Threshold solutions in the focusing 3D cubic NLS equation outside a strictly convex obstacle

We study the dynamics of the focusing $3d$ cubic nonlinear Schrodinger equation in the exterior of a strictly convex obstacle at the mass-energy threshold, namely, when $ E_{\Omega}[u_0] M_{\Omega}[u_0] = E_{\R^3}[Q] M_{\R^3}[Q] $ and $ \left\| \nabla u_0 \right\|_{L^{2}(\Omega)} \left\|u_0\right\|_{L^{2}(\Omega)}< \left\| \nabla Q \right\|_{L^2(\R^3)} \left\| Q \right\|_{L^2(\R^3)} ,$ where $u_0 \in H^1_0(\Omega)$ is the initial data, $Q$ is the ground state on the Euclidean space, $E$ is the energy and $M$ is the mass.

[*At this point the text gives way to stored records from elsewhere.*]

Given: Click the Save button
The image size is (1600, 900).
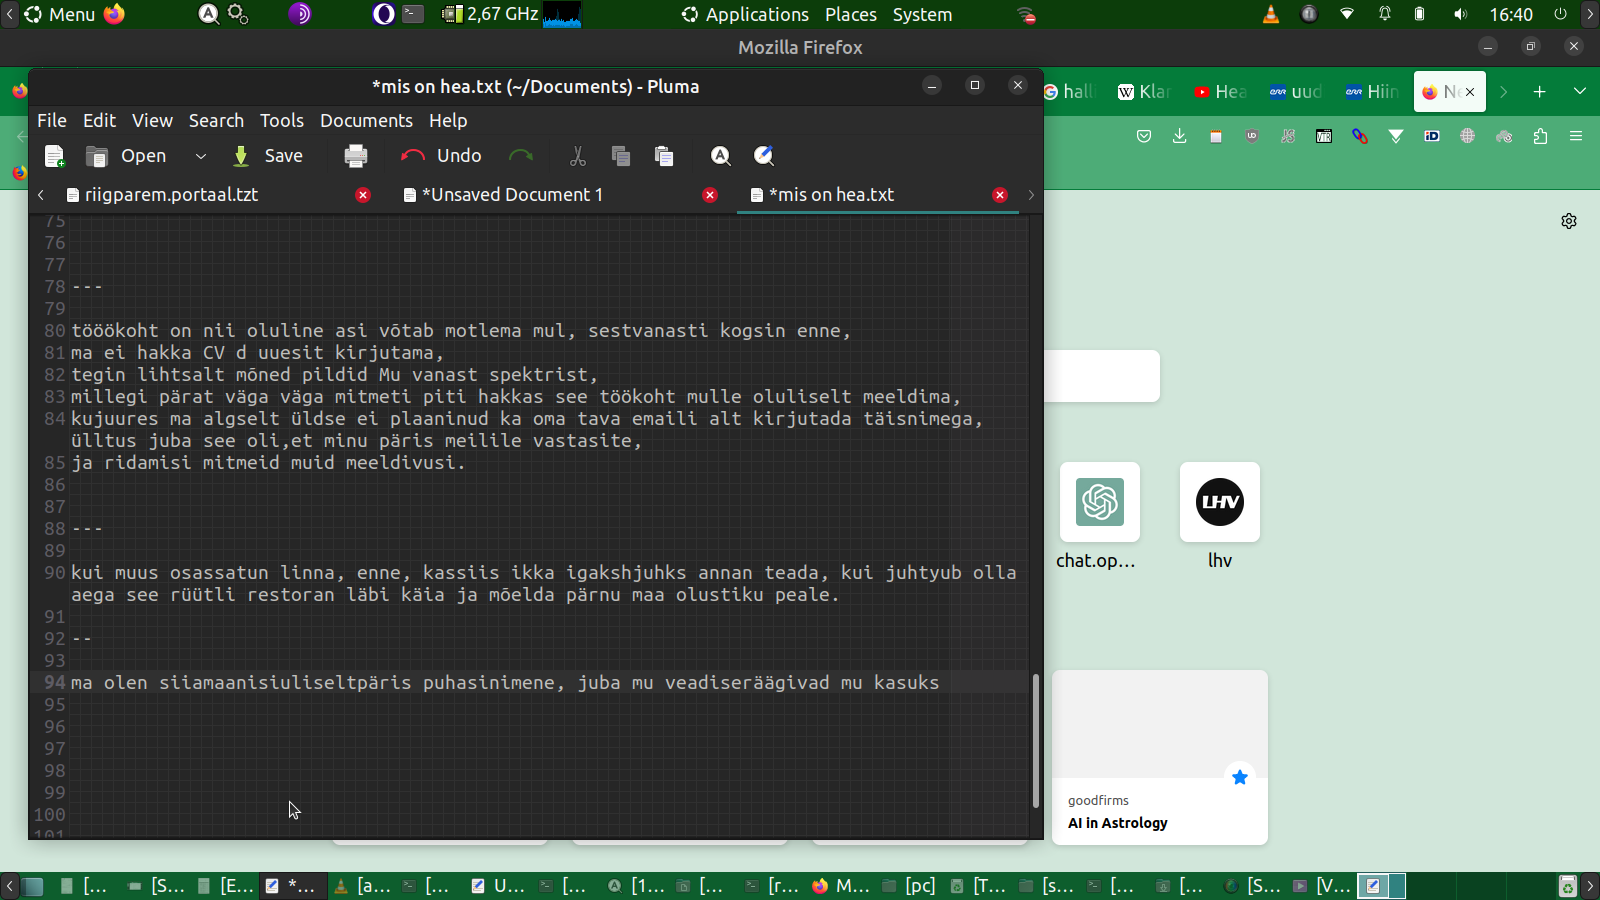Looking at the screenshot, I should pyautogui.click(x=268, y=156).
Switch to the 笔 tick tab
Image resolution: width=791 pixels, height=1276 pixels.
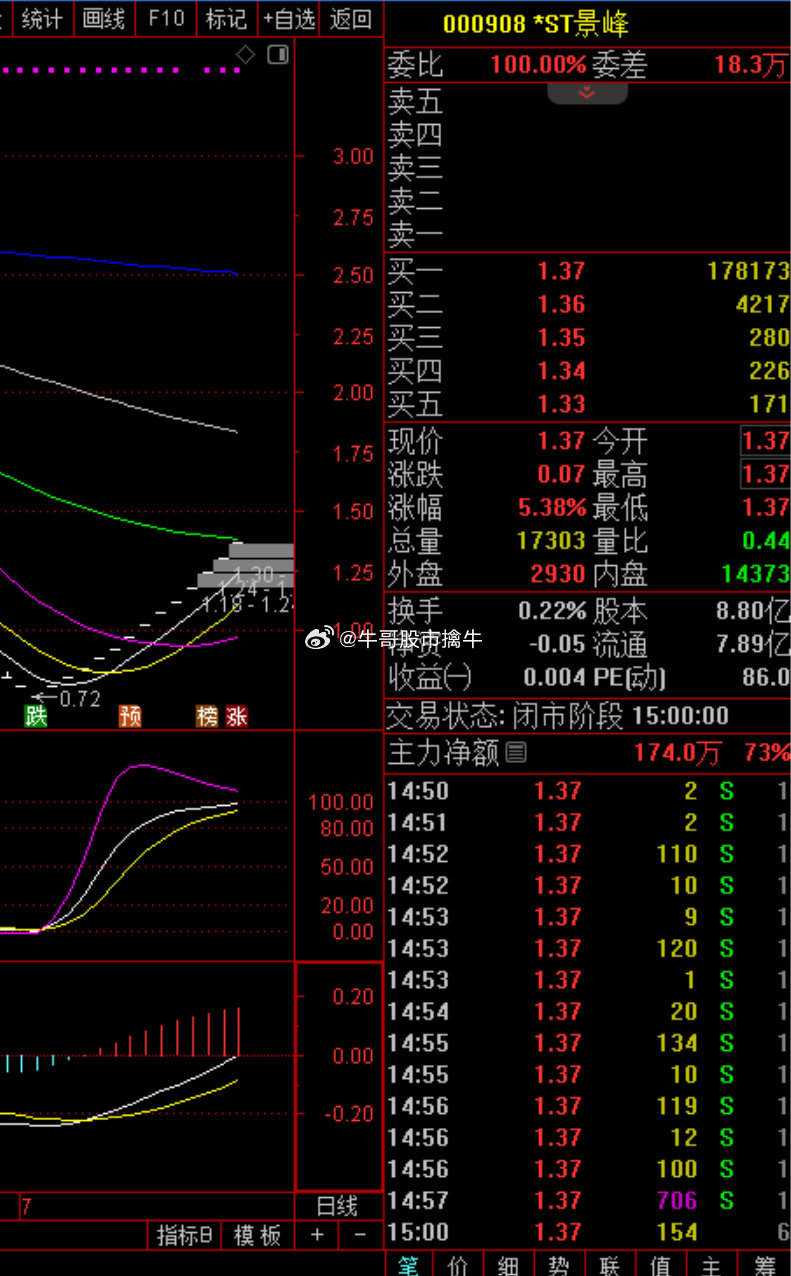pos(409,1265)

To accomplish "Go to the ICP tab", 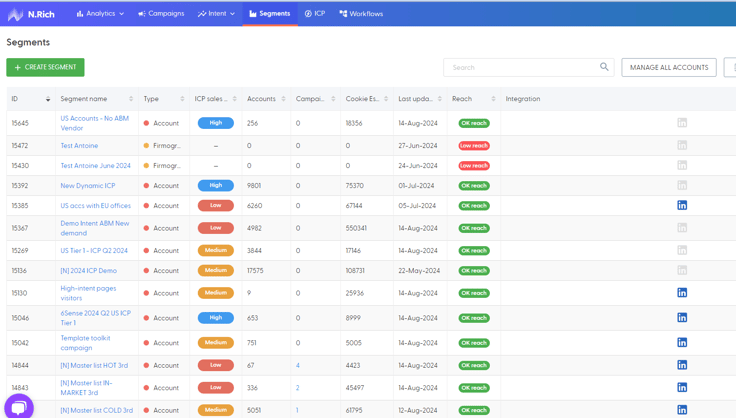I will (x=315, y=14).
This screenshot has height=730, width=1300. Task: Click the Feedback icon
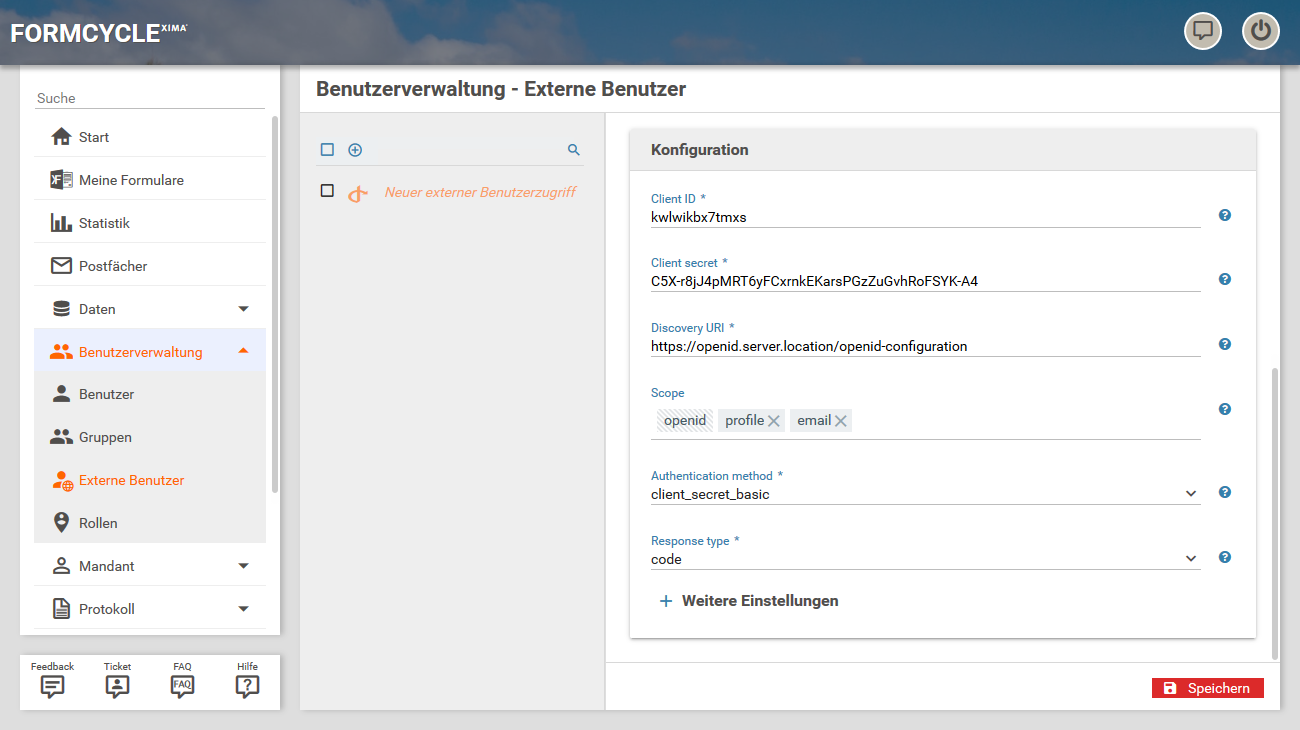52,686
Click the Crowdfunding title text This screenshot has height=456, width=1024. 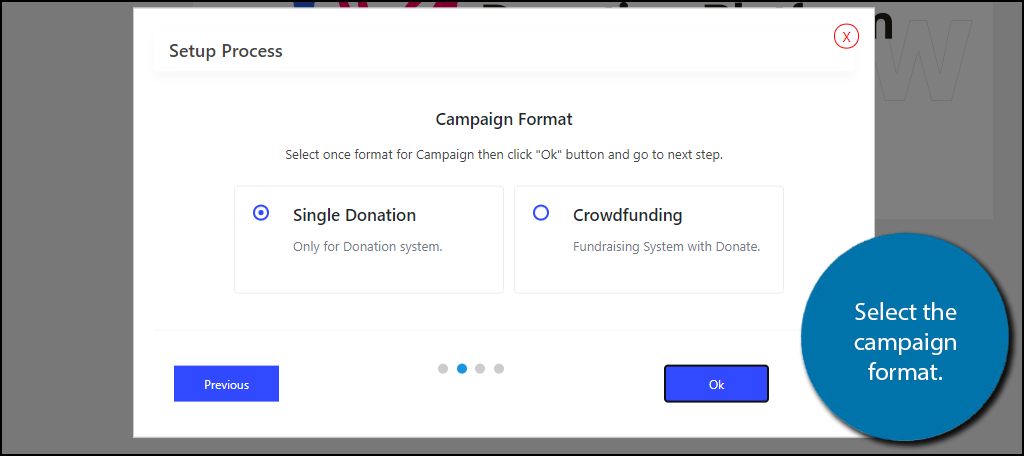pos(627,215)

In the whole Euclidean space Duyckaerts and Roudenko (following the work of Duyckaerts and Merle on the energy-critical problem) have proved the existence of a specific global solution that scatters for negative times and converges to the soliton in positive times. We prove that these heteroclinic orbits do not exist for the problem in the exterior domain and that all solutions at the threshold are globally defined and scatter. The main difficulty is the control of the space translation parameter, since the Galilean transformation is not available.